Everyone I know is in engaged in that Clearing Out transitional phase between spring and summer. As a Virgo (are you listening, Fiona?) my Clearing Out phase never really begins or ends, it just goes a little comatose occasionally. Merci Beaucoup Enfant Deux triggered renewed effort this week when she rang to check we still have the dinghies in the outhouse. I've carted those damned things back from our house in France so many times I threatened last year to leave them over there. "No, mum, you can't. I got mine in a boite de cadeau! You can't possibly leave it over there. I might need it."
Beggars belief, doesn't it?
In order to get to the paddles I'll have to move that IKEA racking that seemed such a brilliant solution for the outhouse crapstore. I fixed the racking into the outer screw hole (you know what I mean by this; you have that same IKEA racking system yourselves...) thinking I'd never need the extension shelves. I need the extension shelves. In my defence I hadn't imagined just how much crap my two would generate and then bring home from uni. The text books, equipment, white coats, shot glasses, fancy dress costumes (at least I hope they're fancy dress costumes) I can understand. But does any undergraduate really need 16" pizza plates?

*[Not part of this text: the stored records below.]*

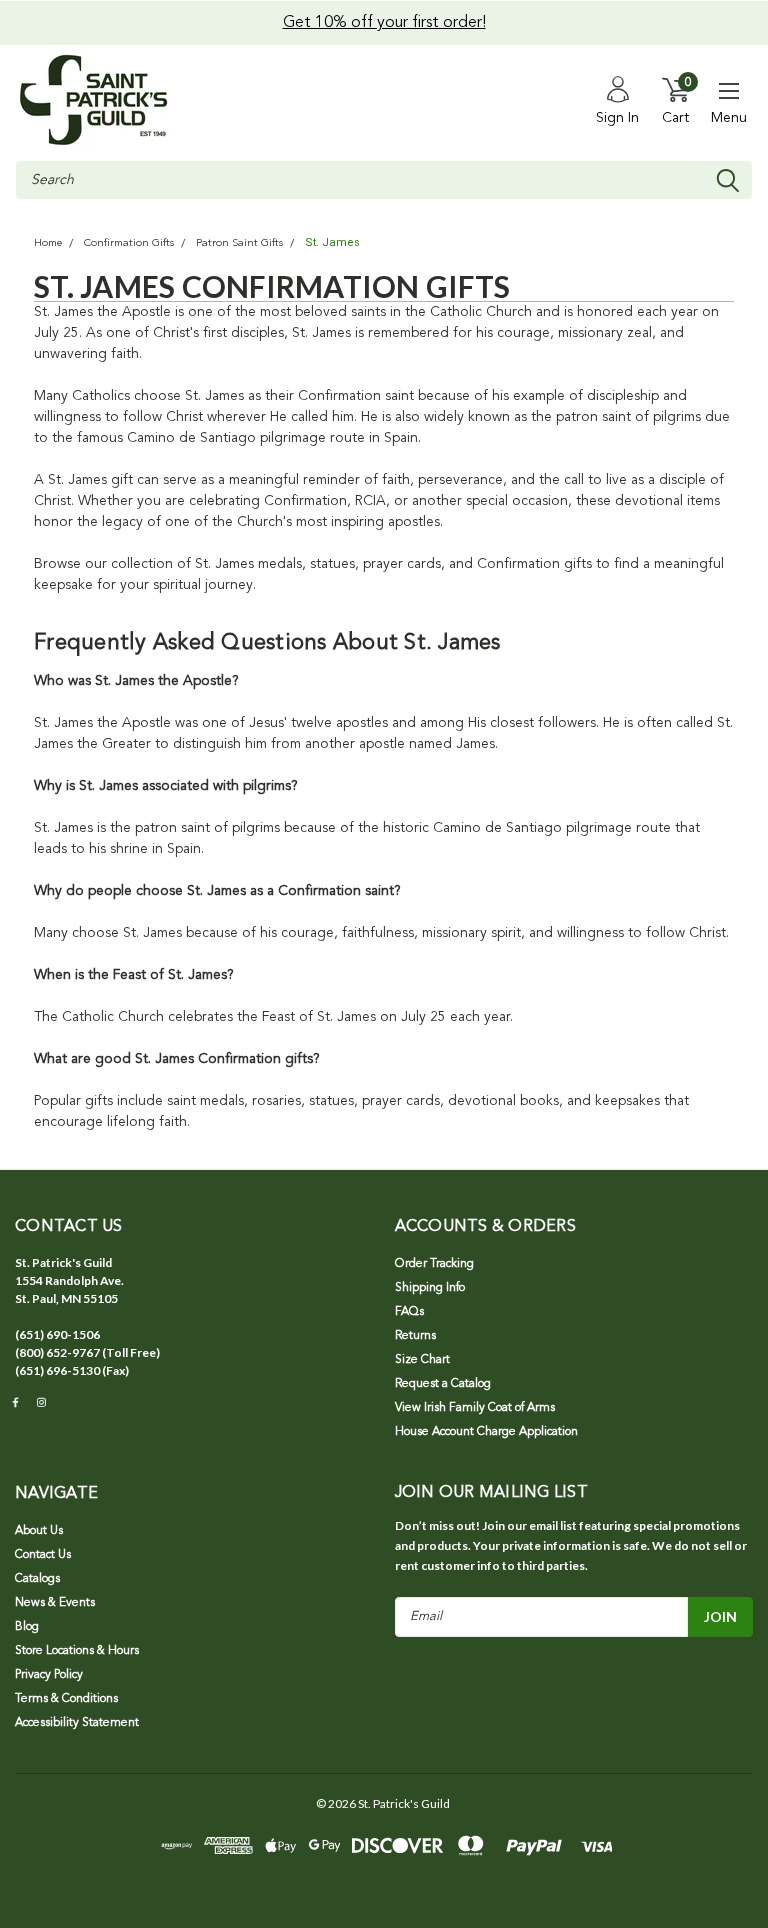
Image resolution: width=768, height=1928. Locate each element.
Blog (27, 1627)
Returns (415, 1336)
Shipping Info (430, 1288)
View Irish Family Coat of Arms (475, 1408)
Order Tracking (434, 1264)
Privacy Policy (49, 1675)
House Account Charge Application (486, 1432)
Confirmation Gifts (129, 243)
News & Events (55, 1603)
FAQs (409, 1312)
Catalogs (37, 1579)
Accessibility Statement (77, 1723)
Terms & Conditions (66, 1699)
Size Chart (422, 1360)
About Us (39, 1531)
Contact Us (43, 1555)
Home (48, 243)
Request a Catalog (443, 1384)
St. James (332, 242)
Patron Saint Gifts (239, 243)
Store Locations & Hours (77, 1651)
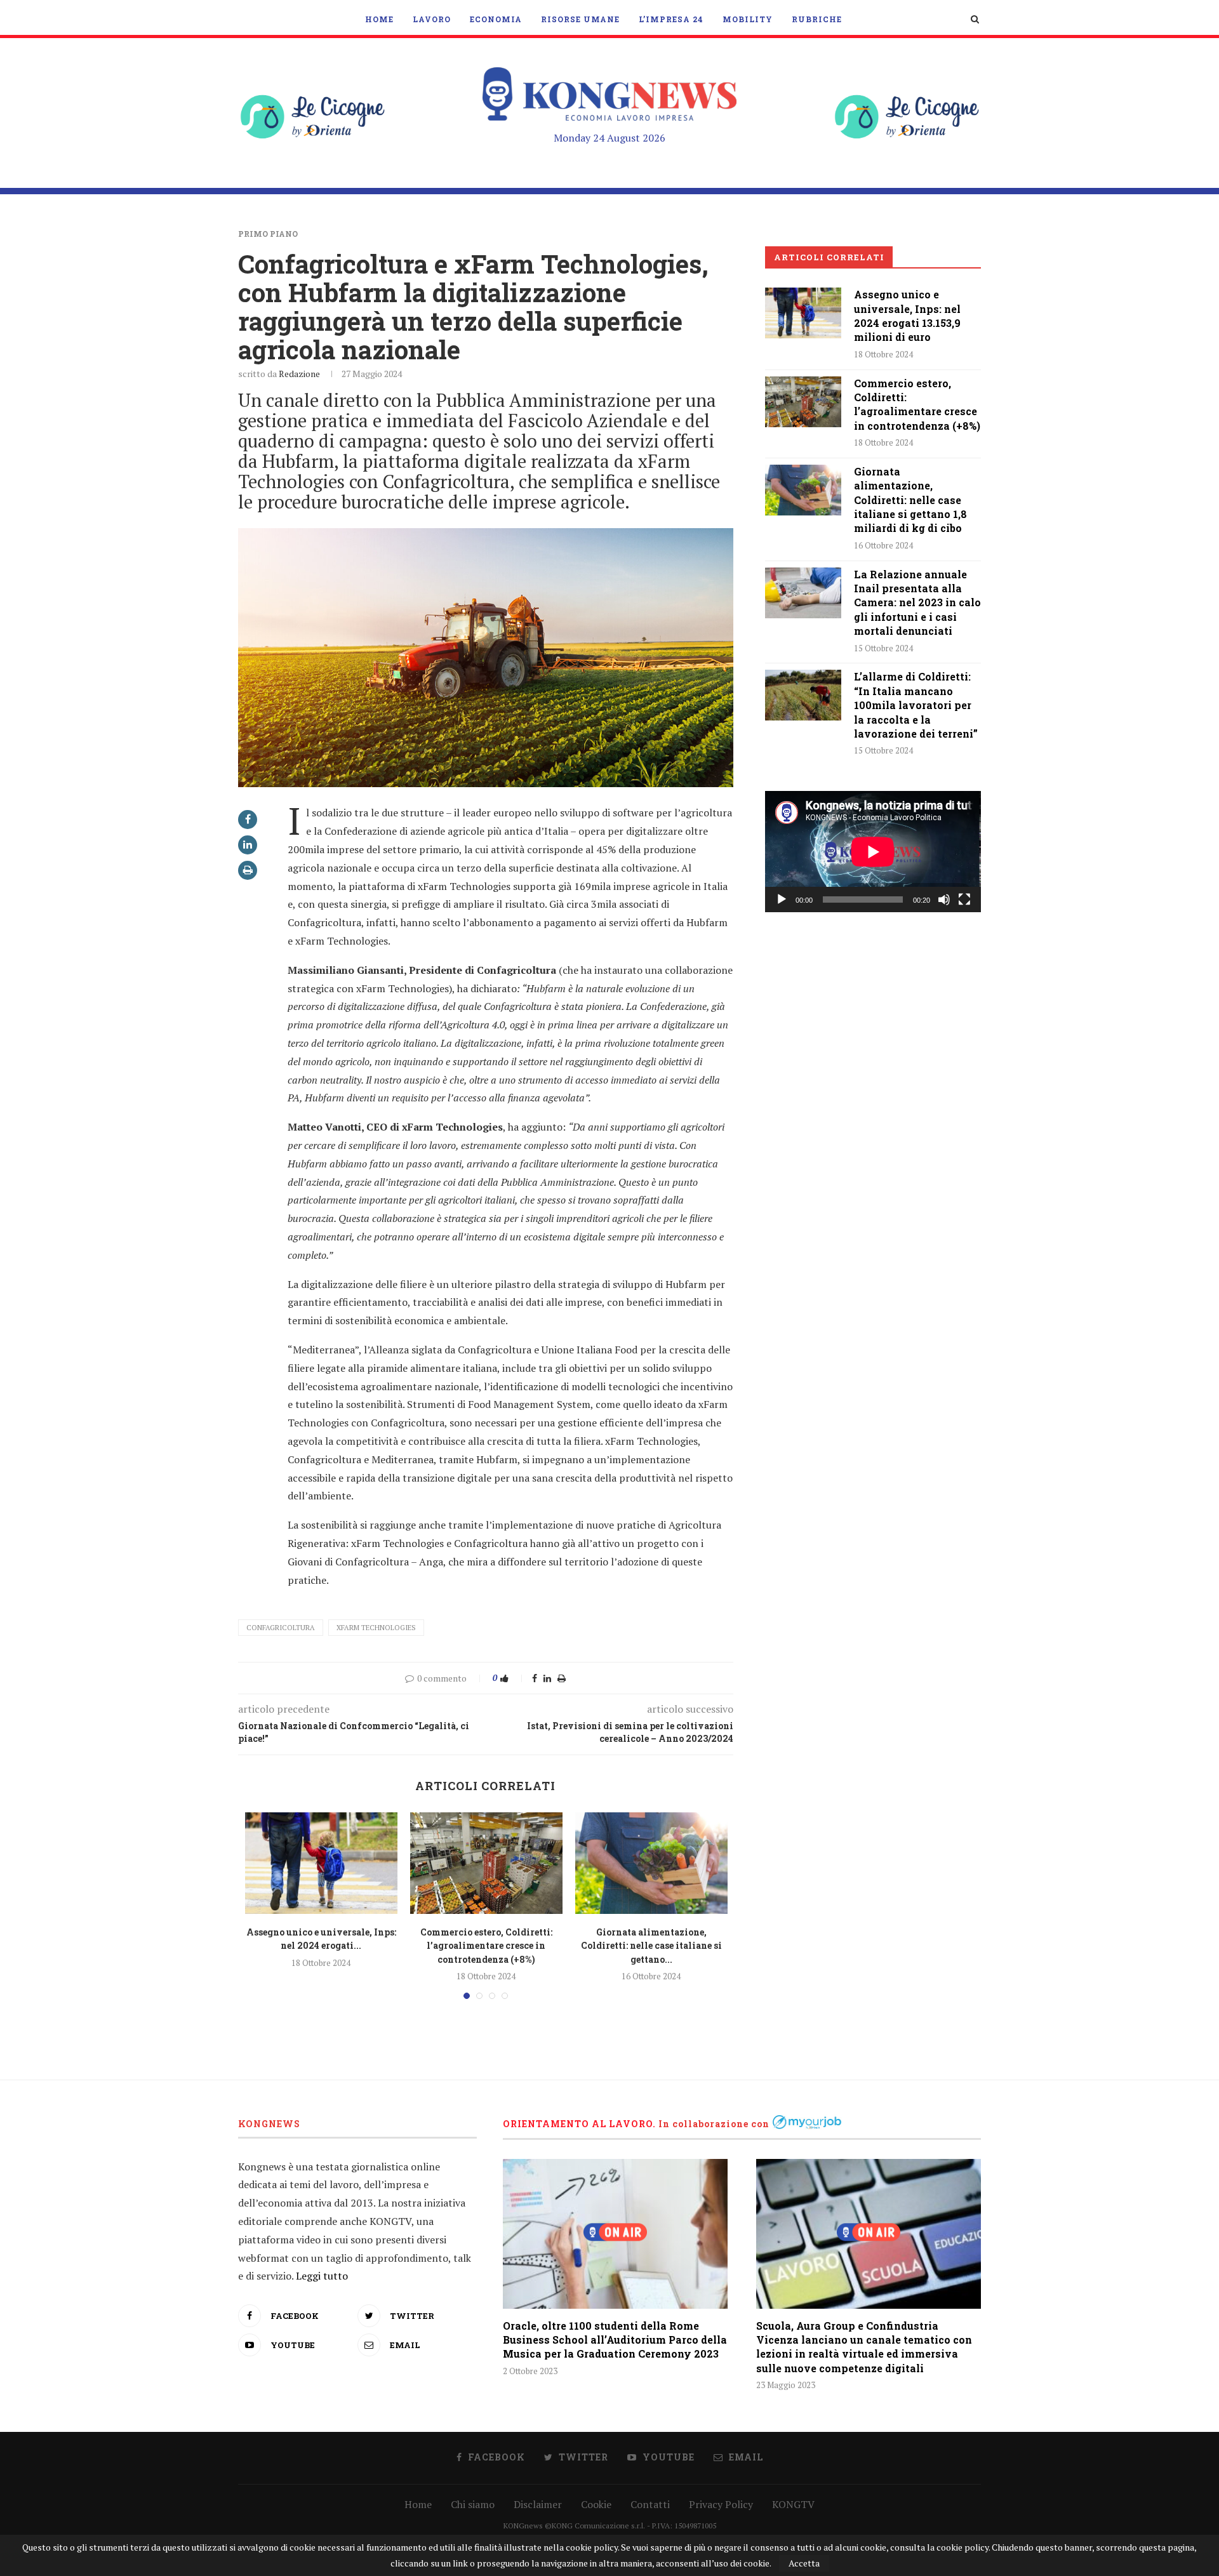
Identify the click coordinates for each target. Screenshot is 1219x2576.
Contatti (650, 2504)
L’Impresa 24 (671, 19)
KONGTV (793, 2504)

Carefully tucked away in an old biscuit tin I found some sheets of photocopier paper splattered with tomato seeds. My charming, witty and erudite readers will know this is my patented foolproof method of storing tomato seeds. I'd clearly run out of paper at some stage as I'd splattered some seeds across a list of that year's crops. Here's the laundry list;
Toms - Gartenperle 2 (number of 6-plug trays)
Costo F 6
Chili - Purple Tiger 6
Celeriac - Alabaster 12 (we really had a thing for celeriac that year)
Marrow - Long Glen Bush 1
Courgette - Tristar 1
Mixed Squash - 12 of each
Jack O Lantern
Melon - Passport 2
Livingstone Daisies - 16 trays
Beans - Black beans 4
Canadian Wonder 3
Productive little soldier, wasn't I!